The government wants to scale up these models to the national level. The question is whether they have the resources.

The other plans include having more sensitive TB tests in the country including cartridge-based nucleic acid amplification test or CBNAAT machine and Drug Susceptibility Test, both of which can detect drug sensitive TB.

Another major component includes nutrition. Undernutrition is one of the leading causes of TB, and government wants to give social support and nutrition to TB patients. Currently, only states such as Chhattisgarh, and Kerala have implemented this at a small scale.

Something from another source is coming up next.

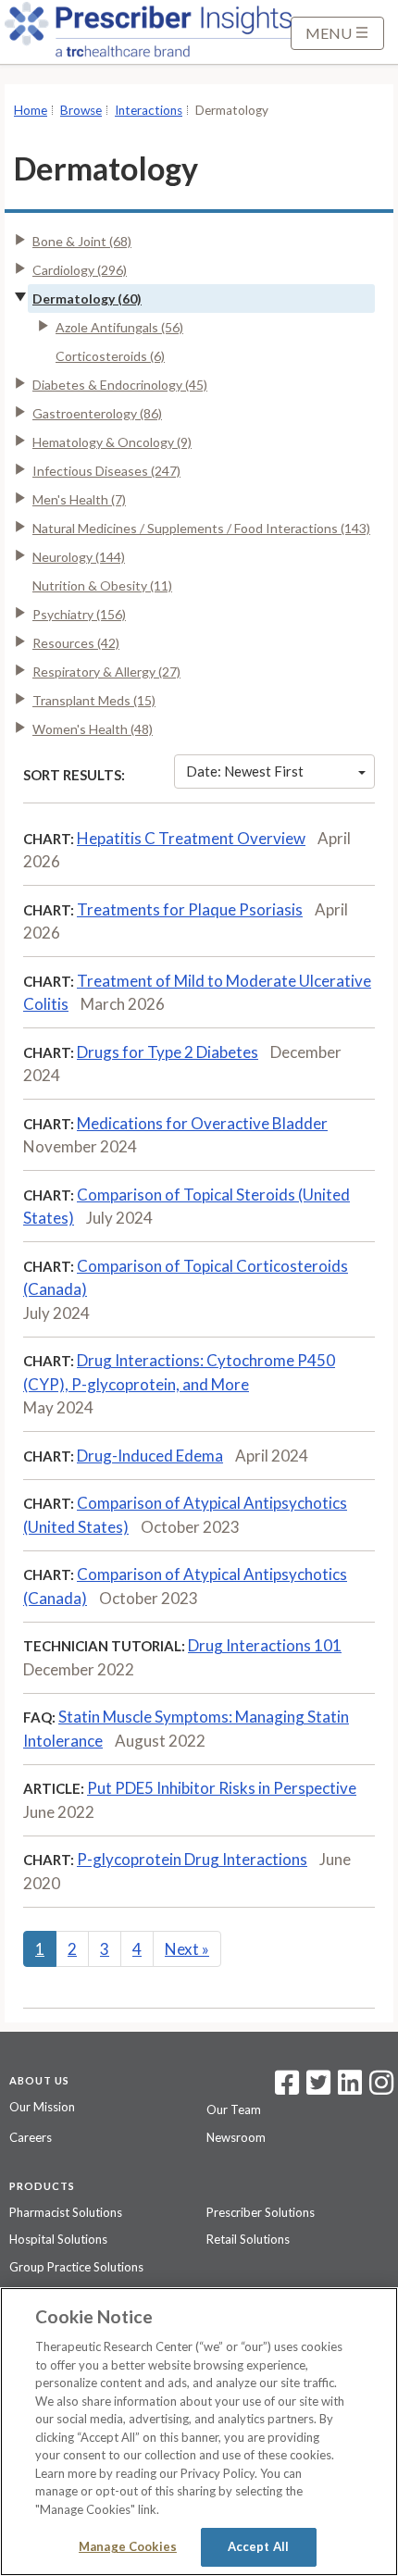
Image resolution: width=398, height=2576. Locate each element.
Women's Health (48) (92, 729)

So far, budgetary allocations have been dismal. Health departments will have to seek money from international funding agencies such as World Bank. Officials are also relying on the fact that the Prime Minister Narendra Modi has assured them of adequate allocations for the next plans.

Government’s new plans

  • Roll out daily drug regimen in five states and for all HIV positive persons by this year this year
  • Active case finding in high risk areas
  • Scaling up public-private partnerships
  • Providing nutrition and social security support
  • Grievance redressal systems possibly involving a helpline
  • Results of country-wide multi-drug resistant tuberculosis prevalence study by the 2016-end
  • New country-wide TB prevalence study by early next year
  • New body called India TB Research and Development Corporation to conduct practice-based research studies for better diagnostics, a vaccine protocols for prophylactic treatment, and regimes for multi-drug resistant TB.

Activists sceptical

Despite the announcement of new plans, activists associated with TB are cynical. “I would personally take this plan with a pinch of salt,” said Dr Mohammed Shamin, a consultant with the WHO.

Activists feel that the plans look good on paper but it is not clear how they will be implemented as they need large sums of money and unwavering commitment from the government.

“There is no urgency in the programme yet,” said Blessina Kumar, chairperson of the Global Coalition of TB Activists. “The report puts a lot of onus on the programme to address it in a real war footing. They are not doing that.”